İşte tam bu süreçte Cumhurbaşkanımızın geçen yıl verdiği beyanatın devamı olarak Çevre ve Şehircilik Bakanı Murat Kurum da Kentsel Dönüşüm Strateji Belgesi doğrultusunda bir açıklama yapmış ve bundan böyle Türkiye kentlerinin dikey değil, yatay büyüyeceğini belirtmiştir.
Peki bu mümkün mü? Hadi tartışalım…
Türkiye'nin arazi varlığı yatay mimariye uygun değildir. Türkiye'deki şehirlerin büyük kısmı (neredeyse tamamı) tarımdan geçiş yapmıştır. Yani önce köy, sonra kasaba, sonra şehir olmuştur. Seydişehir, Aliağa gibi istisnalar hariç doğrudan sanayi kurulduktan sonra gelişen şehir sayısı çok azdır, bunlara belki birkaç tane de maden şehri eklenebilir. Geri kalanlar tarımsal üretim, sonra pazar, sonra şehir haline gelmiştir. Bu nedenle hemen yakınımızdaki Bafra ve Çarşamba örneğinden hareketle Adana, Konya, Manisa, Eskişehir, Adapazarı, Düzce, Bolu, Salihli, Turgutlu ve daha nice şehirlerimiz ovaların merkezinde kurulmuş ve tarımsal verimliliği yüksek topraklar üzerinde genişlemiştir.
Bu tespitler doğrultusunda bu tür şehirlerde yatay büyüme nasıl ve nereye doğru olacaktır? Cevap; çevredeki tarım alanlarına doğru. Yani şehir ne kadar yatay büyürse o kadar tarım alanı işgal edilecek. Eeee, peki hani tarım alanlarını koruma altına almıştık? Hani sanayiye bile açmayacaktık?

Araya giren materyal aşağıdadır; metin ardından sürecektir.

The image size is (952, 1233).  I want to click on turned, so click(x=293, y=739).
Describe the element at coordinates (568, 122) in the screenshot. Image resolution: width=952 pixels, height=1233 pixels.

Coğrafya bilim insanı olarak hatırlatalım istedik; Türkiye yaklaşık 780.000 km2 yüzölçümüne sahiptir. Bunun ancak 250.000 km2si yani üçte biri tarıma elverişlidir. Bu alanın da yarısından fazlası eğim, iklim şartları vb nedenlerle sulamalı, makineli modern tarıma uygun değildir. Türkiye toplam yüzölçümünün üçte ikisi yani geri kalan arazimiz dağlık, engebelik, ormanlık vd tarım dışı arazilerden oluşmaktadır.
Diyoruz ki; mevcut şehirlerimizin çok büyük kısmı tarım arazilerinin merkezlerine kurulduklarına göre bunların yatay yönde büyümesi demek en verimli tarım arazilerimizin şehirler tarafından işgal edilmesi demektir. Karadeniz, Akdeniz ve Ege sahilleri boyunca uzanan şehirlerin yatay yönde nereye doğru gelişeceğini sormuyorum bile. Bu yüzden 10-15 katlı binalar olmasın ama 4-5 kat da olsa şehirlerimiz daha dar alanda ve dikey olarak gelişmelidir.
Burada şunu hemen belirtelim ki; yatay yapılaşma olmamalı, insanlar tek tatlı bahçeli evlerde oturmamalı diye bir derdimiz yok. Keşke şehirlerimiz merkezi iş alanları dışında Batı ülkelerinde olduğu gibi bahçeli evlerden meydana gelse. Bizim derdimiz; 'topraklarımız kıt ve bu kıt arazilerimizi yatay yönde büyüyen şehirlere kurban etmeyelim. O kadar bol toprağımız yok'.
Bu konu başka nasıl anlatılabilir? Yöneticilerimize danışmanlık yapanların hiç mi Coğrafya bilgisi yok? Hiç mi Türkiye Coğrafyasını tanımıyorlar? Yoksa Amerikalarda tahsil gördüler de Türkiye'yi de ABD gibi 10 milyon km2 alana sahip, milyonlarca km2 düz toprakları olan bir yer mi zannediyorlar?